Reproduce each of the following records verbatim.

Material provided |

******

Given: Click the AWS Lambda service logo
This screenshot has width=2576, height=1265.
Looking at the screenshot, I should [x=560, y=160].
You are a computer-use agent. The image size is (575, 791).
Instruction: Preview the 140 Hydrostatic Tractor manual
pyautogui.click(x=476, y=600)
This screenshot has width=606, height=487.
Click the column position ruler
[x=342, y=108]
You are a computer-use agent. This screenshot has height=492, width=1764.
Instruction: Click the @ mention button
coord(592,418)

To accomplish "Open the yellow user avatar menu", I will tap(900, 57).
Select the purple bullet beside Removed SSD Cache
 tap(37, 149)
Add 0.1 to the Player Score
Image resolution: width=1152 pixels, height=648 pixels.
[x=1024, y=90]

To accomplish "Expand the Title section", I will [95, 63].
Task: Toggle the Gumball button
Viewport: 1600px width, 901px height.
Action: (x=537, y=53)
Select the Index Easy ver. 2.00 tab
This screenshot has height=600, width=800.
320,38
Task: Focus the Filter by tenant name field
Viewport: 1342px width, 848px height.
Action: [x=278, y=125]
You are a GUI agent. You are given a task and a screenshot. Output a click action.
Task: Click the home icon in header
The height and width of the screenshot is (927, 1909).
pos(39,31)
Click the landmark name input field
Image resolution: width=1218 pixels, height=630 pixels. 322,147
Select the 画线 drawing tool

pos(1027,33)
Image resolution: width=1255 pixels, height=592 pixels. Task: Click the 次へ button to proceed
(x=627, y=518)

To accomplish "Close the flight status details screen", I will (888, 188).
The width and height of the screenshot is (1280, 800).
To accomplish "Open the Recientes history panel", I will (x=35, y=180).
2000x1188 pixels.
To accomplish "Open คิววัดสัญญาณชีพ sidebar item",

******

Task response |
Given: Click the AWS Lambda service logo
This screenshot has width=2576, height=1265.
Looking at the screenshot, I should [x=560, y=160].
You are a computer-use agent. The image size is (575, 791).
Instruction: Preview the 140 Hydrostatic Tractor manual
pyautogui.click(x=476, y=600)
This screenshot has width=606, height=487.
Click the column position ruler
[x=342, y=108]
You are a computer-use agent. This screenshot has height=492, width=1764.
Instruction: Click the @ mention button
coord(592,418)

To accomplish "Open the yellow user avatar menu", I will tap(900, 57).
Select the purple bullet beside Removed SSD Cache
 tap(37, 149)
Add 0.1 to the Player Score
Image resolution: width=1152 pixels, height=648 pixels.
[x=1024, y=90]

To accomplish "Expand the Title section", I will [95, 63].
Task: Toggle the Gumball button
Viewport: 1600px width, 901px height.
Action: (x=537, y=53)
Select the Index Easy ver. 2.00 tab
This screenshot has height=600, width=800.
320,38
Task: Focus the Filter by tenant name field
Viewport: 1342px width, 848px height.
Action: [x=278, y=125]
You are a GUI agent. You are given a task and a screenshot. Output a click action.
Task: Click the home icon in header
The height and width of the screenshot is (927, 1909).
pos(39,31)
Click the landmark name input field
Image resolution: width=1218 pixels, height=630 pixels. 322,147
Select the 画线 drawing tool

pos(1027,33)
Image resolution: width=1255 pixels, height=592 pixels. Task: Click the 次へ button to proceed
(x=627, y=518)

To accomplish "Close the flight status details screen", I will (888, 188).
The width and height of the screenshot is (1280, 800).
To accomplish "Open the Recientes history panel", I will (x=35, y=180).
2000x1188 pixels.
To accomplish "Open คิววัดสัญญาณชีพ sidebar item",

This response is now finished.